Ferguson would later admit to being aghast at the more ‘lightweight’ elements of the team he had inherited, with Barnes, who had been removed after an hour of a loss at QPR and hid in the communal baths to avoid a stinging rebuke, most culpable. ‘He didn’t fancy the idea of working back as a winger,’ the manager once recalled. ‘Players like Cruyff, George Best and Bobby Charlton went from penalty box to penalty box and I have often wondered why Peter Barnes felt he was different.’


Steve Morrow
In terms of maximising a relatively limited number of appearances for one club, Steve Morrow has few peers.
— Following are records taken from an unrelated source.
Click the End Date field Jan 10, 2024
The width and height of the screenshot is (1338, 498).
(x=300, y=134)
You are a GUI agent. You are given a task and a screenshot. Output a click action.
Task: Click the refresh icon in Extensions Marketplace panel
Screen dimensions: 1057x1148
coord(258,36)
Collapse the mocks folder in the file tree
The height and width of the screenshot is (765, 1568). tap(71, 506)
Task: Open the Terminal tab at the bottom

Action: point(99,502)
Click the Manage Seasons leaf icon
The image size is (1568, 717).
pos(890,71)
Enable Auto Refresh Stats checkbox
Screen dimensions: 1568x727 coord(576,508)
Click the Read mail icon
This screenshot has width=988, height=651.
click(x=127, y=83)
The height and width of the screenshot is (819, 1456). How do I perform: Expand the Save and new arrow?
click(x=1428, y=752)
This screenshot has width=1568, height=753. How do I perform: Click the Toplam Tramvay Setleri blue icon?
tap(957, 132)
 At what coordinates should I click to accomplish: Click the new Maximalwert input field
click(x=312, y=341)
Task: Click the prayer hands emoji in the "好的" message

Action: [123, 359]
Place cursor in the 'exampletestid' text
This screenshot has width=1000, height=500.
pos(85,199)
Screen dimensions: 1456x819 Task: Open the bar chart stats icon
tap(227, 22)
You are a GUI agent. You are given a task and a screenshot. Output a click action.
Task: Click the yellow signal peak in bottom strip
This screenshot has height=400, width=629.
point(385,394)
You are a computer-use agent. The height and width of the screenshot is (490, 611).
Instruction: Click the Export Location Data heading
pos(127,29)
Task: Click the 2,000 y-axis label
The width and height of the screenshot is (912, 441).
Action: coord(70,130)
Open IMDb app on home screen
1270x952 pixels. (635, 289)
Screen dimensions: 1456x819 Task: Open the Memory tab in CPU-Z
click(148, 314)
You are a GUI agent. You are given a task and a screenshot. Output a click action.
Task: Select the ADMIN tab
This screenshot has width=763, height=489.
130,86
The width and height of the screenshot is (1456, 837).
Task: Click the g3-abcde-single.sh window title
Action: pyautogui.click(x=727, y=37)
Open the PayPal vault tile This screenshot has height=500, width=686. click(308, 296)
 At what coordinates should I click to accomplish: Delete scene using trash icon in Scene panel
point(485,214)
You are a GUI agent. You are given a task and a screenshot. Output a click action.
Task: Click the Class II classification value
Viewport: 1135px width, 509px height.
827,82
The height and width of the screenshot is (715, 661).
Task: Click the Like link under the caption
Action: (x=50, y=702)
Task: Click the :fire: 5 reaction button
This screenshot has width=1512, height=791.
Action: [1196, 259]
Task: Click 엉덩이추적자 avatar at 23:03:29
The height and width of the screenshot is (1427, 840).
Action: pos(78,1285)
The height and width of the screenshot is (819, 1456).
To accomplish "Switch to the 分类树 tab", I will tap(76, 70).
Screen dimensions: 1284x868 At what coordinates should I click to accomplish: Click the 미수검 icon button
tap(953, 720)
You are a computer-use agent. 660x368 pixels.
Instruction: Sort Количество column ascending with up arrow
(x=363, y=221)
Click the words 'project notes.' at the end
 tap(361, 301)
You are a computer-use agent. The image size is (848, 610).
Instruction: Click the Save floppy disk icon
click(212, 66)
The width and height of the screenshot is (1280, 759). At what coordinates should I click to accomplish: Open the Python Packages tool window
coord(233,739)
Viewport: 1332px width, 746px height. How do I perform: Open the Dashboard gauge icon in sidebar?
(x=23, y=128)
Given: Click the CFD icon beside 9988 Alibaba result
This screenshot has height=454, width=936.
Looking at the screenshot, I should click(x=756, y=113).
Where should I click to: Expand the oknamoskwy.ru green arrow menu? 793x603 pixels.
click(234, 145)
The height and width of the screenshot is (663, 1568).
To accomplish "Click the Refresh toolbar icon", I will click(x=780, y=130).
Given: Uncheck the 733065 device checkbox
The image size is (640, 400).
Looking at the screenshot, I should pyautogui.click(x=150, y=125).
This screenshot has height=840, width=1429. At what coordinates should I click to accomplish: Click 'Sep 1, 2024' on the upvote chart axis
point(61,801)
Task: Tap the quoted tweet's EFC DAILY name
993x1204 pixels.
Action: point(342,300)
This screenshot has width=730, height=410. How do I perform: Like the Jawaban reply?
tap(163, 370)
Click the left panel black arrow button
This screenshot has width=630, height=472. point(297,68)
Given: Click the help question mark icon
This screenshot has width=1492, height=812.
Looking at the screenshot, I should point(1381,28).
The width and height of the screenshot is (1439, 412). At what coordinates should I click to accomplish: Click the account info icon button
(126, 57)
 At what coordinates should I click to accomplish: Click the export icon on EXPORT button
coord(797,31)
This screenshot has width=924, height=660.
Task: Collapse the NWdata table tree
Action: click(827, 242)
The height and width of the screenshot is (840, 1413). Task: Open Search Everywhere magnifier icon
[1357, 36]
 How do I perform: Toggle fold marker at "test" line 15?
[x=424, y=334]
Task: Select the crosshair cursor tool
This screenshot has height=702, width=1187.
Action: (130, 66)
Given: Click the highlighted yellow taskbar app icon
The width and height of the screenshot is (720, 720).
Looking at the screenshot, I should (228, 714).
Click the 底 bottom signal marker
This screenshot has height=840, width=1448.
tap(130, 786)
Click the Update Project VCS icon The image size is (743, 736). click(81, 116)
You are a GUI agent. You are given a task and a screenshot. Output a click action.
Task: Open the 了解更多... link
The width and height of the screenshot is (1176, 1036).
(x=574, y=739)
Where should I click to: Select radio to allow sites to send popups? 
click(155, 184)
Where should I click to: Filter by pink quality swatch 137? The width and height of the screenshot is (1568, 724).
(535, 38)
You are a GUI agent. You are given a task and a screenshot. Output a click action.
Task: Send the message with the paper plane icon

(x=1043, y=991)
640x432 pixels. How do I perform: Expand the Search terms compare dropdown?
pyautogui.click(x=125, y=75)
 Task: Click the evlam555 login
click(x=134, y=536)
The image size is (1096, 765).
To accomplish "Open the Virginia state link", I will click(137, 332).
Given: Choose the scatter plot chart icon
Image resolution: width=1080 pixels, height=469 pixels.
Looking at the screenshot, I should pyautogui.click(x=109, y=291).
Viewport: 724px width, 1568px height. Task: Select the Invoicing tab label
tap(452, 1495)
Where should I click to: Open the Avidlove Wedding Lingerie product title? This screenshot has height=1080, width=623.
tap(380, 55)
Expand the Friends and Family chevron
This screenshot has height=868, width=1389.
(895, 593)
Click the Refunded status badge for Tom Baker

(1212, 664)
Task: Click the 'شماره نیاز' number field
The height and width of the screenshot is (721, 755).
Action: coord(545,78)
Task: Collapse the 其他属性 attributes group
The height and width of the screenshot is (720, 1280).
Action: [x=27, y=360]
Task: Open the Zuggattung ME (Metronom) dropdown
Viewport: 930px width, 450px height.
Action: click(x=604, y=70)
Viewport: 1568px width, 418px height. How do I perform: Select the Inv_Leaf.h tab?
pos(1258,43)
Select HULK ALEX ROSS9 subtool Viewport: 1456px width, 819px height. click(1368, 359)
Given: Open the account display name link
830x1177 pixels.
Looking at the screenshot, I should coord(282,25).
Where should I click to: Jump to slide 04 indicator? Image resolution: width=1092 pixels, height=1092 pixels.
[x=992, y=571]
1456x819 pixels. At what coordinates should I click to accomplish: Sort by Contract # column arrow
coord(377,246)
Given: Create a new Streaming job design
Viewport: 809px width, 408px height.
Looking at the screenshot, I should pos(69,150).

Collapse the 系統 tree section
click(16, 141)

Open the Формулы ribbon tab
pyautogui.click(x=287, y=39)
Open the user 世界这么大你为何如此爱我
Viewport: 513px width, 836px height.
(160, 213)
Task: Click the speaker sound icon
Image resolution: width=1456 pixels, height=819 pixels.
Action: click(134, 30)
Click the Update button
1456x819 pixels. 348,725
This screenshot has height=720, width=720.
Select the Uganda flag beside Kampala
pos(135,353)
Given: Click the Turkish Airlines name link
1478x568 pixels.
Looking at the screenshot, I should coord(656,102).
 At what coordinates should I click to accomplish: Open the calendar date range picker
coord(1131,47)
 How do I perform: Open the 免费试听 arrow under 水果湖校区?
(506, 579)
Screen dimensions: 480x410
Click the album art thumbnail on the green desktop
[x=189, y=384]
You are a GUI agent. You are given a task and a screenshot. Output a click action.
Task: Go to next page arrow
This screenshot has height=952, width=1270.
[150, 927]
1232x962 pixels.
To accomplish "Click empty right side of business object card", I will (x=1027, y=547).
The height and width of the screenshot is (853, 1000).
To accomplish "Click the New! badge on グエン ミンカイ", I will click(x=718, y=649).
His 85 games in nine years at Arsenal included starts in the 1993 League Cup and 1994 Cup Winners’ Cup finals, with Tony Adams getting a little carried away with his decisive goal in the former.

By the time Arsene Wenger arrived in north London in October 1996, Morrow had already been ostracised by Bruce Rioch. The utility man was an easy sacrifice for a manager who had to prove his ruthless, unforgiving side to a sceptical public and fanbase. Morrow had done nothing wrong; he was just collateral damage.


Chelsea’s old guard in 2011/12
Make no mistake: it does not always go to plan. Andre Villas-Boas provides a compelling case in point.

The Portuguese has since conceded that he took on “too much, too soon” at Chelsea in summer 2011. Charged with reinvigorating an experienced side with youth and vigour, he dropped Ashley Cole, Frank Lampard, Michael Essien, Florent Malouda and Didier Drogba at points across the season, selling Nicolas Anelka and Alex soon after banishing them from first-team training.

February brought the claim that Roman Abramovich was ‘furious’ with results and that ‘senior players’ were likely to leave in a summer ‘clearout’. Lampard (33), Cole (30) and Drogba (33) scored in May’s Champions League final as Villas-Boas watched from home.